Once on This Island - December 06 - December 08, 2018

The SEED School of Washington, DC


Each year, as I sit to write my Director’s Notes, I find that it becomes increasingly difficult to capture in words, and in the space provided, the amazing power of our SEED community. This journey... or should I say this "story" began in early May and in that time the cast, crew, production staff and our many community members have worked tirelessly to bring this story to life. This process was filled with excitement, laughter, "ah-ha" moments, and a genuine celebration of one another; but it was also not without moments of tears, frustration, sweat, exhaustion, and reflection.

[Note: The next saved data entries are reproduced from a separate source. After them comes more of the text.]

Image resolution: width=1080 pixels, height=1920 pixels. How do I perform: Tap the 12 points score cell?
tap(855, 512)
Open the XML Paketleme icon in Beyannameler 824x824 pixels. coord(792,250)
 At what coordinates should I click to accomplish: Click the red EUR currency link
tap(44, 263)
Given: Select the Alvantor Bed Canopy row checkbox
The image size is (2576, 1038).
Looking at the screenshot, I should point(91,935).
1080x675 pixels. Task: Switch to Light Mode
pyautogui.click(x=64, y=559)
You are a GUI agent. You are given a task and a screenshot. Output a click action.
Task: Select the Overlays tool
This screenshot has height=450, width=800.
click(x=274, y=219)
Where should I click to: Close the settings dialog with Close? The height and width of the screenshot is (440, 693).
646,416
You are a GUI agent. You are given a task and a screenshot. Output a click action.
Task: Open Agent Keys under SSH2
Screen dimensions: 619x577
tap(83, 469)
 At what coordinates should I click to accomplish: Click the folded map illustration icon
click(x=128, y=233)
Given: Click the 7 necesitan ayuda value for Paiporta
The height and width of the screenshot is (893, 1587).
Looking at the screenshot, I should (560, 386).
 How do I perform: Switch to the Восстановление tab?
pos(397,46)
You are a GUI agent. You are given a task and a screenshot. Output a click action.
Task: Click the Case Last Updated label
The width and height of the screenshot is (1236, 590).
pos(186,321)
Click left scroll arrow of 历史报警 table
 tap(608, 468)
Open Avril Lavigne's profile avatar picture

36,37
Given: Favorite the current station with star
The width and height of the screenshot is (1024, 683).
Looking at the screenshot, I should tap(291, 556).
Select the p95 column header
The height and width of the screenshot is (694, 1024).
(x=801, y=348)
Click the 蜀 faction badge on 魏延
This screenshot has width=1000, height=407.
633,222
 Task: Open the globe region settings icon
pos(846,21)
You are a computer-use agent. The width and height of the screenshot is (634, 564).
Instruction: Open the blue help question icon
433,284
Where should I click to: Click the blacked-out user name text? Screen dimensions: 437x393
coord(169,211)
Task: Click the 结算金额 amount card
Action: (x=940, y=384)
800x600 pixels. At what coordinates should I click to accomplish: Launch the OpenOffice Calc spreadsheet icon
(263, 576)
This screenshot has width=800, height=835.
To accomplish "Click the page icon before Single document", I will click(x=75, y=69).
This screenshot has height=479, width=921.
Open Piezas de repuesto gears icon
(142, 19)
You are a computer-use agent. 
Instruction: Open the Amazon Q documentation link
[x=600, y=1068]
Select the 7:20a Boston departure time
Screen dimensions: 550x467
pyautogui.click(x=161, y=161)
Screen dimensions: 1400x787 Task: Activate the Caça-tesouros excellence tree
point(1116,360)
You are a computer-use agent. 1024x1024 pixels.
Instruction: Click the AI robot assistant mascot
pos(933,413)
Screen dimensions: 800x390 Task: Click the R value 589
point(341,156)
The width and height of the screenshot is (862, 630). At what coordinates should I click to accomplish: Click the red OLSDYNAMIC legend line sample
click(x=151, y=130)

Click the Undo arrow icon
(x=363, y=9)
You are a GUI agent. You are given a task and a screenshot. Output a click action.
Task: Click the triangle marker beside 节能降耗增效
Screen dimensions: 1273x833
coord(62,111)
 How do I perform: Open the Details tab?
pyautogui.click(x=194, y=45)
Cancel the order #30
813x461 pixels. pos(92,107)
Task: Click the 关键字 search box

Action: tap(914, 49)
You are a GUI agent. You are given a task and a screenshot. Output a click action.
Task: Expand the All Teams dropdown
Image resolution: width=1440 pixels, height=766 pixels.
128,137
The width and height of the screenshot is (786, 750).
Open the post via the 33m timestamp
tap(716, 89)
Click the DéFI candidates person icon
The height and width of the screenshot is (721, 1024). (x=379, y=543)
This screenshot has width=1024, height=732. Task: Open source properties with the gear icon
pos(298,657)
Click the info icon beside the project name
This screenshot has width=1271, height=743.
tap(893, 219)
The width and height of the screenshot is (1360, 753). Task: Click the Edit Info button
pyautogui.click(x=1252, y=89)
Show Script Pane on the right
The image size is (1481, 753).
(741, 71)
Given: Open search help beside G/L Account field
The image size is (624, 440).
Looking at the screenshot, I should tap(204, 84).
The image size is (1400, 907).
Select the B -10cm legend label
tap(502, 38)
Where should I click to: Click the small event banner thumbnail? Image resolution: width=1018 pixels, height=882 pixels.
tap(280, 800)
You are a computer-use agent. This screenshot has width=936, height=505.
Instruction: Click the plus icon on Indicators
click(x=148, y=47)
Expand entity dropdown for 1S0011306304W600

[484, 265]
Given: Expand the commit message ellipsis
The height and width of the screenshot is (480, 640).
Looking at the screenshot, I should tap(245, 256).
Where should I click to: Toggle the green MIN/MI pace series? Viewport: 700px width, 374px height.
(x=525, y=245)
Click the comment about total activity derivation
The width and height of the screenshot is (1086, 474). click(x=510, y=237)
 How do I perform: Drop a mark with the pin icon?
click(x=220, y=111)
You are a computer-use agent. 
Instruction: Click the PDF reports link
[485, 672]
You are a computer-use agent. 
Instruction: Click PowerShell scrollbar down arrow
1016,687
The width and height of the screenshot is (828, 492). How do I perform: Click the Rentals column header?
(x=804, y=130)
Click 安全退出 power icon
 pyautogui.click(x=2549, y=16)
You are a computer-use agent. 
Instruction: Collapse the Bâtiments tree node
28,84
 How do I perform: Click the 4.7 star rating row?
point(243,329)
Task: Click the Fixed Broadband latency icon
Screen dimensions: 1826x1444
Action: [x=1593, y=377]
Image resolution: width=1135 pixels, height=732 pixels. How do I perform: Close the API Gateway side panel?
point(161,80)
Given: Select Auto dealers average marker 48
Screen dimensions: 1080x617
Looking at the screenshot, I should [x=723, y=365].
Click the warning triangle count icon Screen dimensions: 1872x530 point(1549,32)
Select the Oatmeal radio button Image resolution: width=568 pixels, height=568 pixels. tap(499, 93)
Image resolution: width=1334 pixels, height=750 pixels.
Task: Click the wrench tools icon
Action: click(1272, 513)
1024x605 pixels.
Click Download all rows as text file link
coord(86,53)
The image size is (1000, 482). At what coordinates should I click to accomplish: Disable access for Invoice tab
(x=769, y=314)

Our story began in May of 2018 when the Aladdin, Jr. cast traveled to NYC to see the Broadway revival of Once On This Island. This production has been receiving rave reviews and I could not think of a production more fitting for our scholar artists to see: a cast with all artists of color. Who better to give our scholar artists an experience of a lifetime than professional actors that look like them, potentially have similar experiences and world views as them, and could offer a transferrable learning experience. Watching our scholar artists on the edge of their seats the entire production... watching every moment... responding to every artistic element... talking for hours about every aspect of the production.... didn't move me to tears of joy or happiness (per se), it moved me to inspiration. I was inspired to do a production this year that resonated with our scholar-artists and the artistic team on so many levels. While the musical is a fairy tale of star-crossed lovers, inherent in this tale are the serious themes of class distinction and racial prejudice that plague our society today.  Through music, song and dance this musical explores universal issues which affect us all -- love, anger, forgiveness, faith, maturity, and death; and I was compelled to allow our scholars to tackle these issues through a creative process.


Once On This Island explores the tradition of storytelling, not only as entertainment, but as a means of passing down history, values, and insight from one generation to the next. It deals with the classic themes of love, loss, and redemption through the fabric of Caribbean culture, art, religion, and social structure. Throughout our rehearsal and production process we have reflected on our own personal stories and what value they bring to our community and to our society. Life's journey is about learning "why we tell the story"!


Ms. Randee Grant and Ms. Tina Taylor have worked tirelessly to put their unique stamp on this production not only with their artistic abilities, but in aiding our scholar artist in the craft of storytelling. I am very fortunate to work with such talented individuals. My appreciation for what they collectively bring to the table, talents that differ greatly from what I have to give, knows no bounds.


I would also like to personally recognize our talented scholar-artists participating in this production. You continue to inspire me daily and help me to learn more about myself and the value of arts in education in your lives. You all have such amazing gifts and talents. Thank you for not giving up. Thank you for becoming a sponge in the process. Thank you for sharing your talents with the world. You are valued and appreciated.


Thank you for your continued support of The SEED Falcon Theatre. We are very grateful you are here and hope you enjoy!